她也沒說什麼,點了點頭,從脈象來看,他這兩天氣虛浮躁,肝火有點旺,其餘的倒是沒有什麼大問題。
「別再在晚上的時候吹風了,對身體不好啊,特別是冬季。」白鈺囑咐道。
w應了一聲,擺了擺手,道:「沒事的話就出去吧。」
白鈺看着w,站着沒動。
「w,我有話想對你說。」
w睨着她,臉上的神色漸漸冷了下來,「我現在不想聽。」
白鈺臉上閃過一絲慌張的神色,難道他連聽自己說幾句話都不願意嗎?
「不會打擾你太多時間的,我……我說完,就走。」白鈺咬着下唇,雙手絞在一起。
w沒說話,盯着白鈺看了幾秒鐘,最終抬了抬下巴,用眼神示意她說。
白鈺暗自吸了口氣,平復下心裏的情緒。
她看着w,低下了頭,「我想起那晚喝醉酒發生的事情了。」
「哦?」w一隻手搭在沙發扶手上,側着頭撐着下巴盯着她,「所以呢?」
「是你抱我回房間的。」
「嗯。」w點了點頭,低啞磁性的聲音想起,「只是抱了你一下,我想我不需要對你負責吧?」
白鈺渾身一僵,抬起頭,嘴唇顫抖着看着他。
他以為自己說這個是想纏着他,讓他對自己負責嗎?
他把自己當成什麼人了?
白鈺苦笑着輕輕搖頭,神色落寞,「那天晚上喝醉了,我第一次喝醉,說了不該說的話。」
「什麼不該說的話?」
白鈺抿了抿唇,搖頭,「其實也沒有什麼不該說的話,只是……時機不對,場合不對。」
她沒有想過會是在那種情況下對w告白,沒有任何準備的就這樣說出了口。
「雖然喝醉酒那晚上我已經說過了,但是……還是想要再告訴你……」
白鈺盯着w的眼睛,頗為嚴肅地開口:「w,我喜歡你!」
「是真的真的很喜歡你,我知道自己沒有幽幽優秀,也不夠好,但是我會努力讓自己變得更優秀的。」
w撩起眼帘靜靜地看着白鈺,薄唇勾起一個弧度,似笑非笑,「你說這些,和我有關係嗎?」
白鈺僵直着背脊,手心全是汗。
「你喜歡我?和我又有關係嗎?」w微眯緊眸子,低沉的嗓音再次響起。
「我……」
「如果你是想要我一個回答的話,那麼我可以告訴你……」
w笑了一聲,線條完美又凌厲的下巴微抬,眉目俊朗而冷傲,「白鈺,我對你沒感覺,更加不會喜歡你。」
沒感覺,更加不會喜歡她……
短短一句話像是一被匕首一樣深深扎在白鈺的心上,她下意識的後退了一步,臉色煞白。
他說的不是不喜歡,而是不會喜歡,意思就是現在不喜歡她,將來,也不會喜歡上她。
白鈺緊緊地捏着自己的衣角,連手上被燙傷的痛感都忘記了。
她大受打擊的看着w,突然覺得面前這個男人好陌生,和他們以前相處的時候簡直判若兩人。

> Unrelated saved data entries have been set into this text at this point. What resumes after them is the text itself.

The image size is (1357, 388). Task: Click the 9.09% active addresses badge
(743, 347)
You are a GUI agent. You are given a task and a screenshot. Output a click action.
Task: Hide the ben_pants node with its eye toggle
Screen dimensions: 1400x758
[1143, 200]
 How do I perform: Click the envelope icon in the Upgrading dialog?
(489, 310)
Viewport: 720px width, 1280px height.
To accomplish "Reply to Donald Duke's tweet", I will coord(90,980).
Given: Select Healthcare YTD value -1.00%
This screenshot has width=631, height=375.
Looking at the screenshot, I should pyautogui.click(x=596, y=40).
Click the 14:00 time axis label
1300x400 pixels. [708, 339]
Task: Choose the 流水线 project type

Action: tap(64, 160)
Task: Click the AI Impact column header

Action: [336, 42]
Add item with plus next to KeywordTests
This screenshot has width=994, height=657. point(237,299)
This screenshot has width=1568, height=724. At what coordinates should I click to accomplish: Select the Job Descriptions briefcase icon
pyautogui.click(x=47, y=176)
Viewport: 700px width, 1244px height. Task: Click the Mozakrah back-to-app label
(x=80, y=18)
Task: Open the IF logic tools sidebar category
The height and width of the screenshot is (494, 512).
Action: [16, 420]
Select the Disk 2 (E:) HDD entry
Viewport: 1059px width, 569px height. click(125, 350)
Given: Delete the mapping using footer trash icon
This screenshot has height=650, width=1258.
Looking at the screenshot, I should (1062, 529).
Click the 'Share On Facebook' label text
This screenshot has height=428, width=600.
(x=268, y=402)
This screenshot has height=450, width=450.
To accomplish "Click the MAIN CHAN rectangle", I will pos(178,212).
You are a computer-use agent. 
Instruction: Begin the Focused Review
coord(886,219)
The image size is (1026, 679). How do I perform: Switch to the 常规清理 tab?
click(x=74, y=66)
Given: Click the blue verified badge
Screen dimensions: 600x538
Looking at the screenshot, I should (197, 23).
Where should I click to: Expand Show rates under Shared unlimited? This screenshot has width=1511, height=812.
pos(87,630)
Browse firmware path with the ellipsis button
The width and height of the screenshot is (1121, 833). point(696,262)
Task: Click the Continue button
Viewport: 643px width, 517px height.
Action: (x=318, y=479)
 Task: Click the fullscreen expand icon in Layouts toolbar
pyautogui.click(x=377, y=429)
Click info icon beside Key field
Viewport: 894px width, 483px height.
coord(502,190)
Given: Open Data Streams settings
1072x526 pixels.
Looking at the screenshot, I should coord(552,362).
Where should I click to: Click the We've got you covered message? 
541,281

她喜歡的人,終究還是不喜歡她,其實他這兩天的態度就已經說明了.
倔強如她,不肯死心,所以今晚又問了一次。
現在問過了,答案也得到了,那是不是就該死心了。
白鈺緩慢的垂下頭,拼命忍住眼眶裏的淚水,哽咽道:「你教我學車,教我金融,你對我好,我還以為……」
「哈。」白鈺的話還沒說完,就聽見w嗤笑了一聲。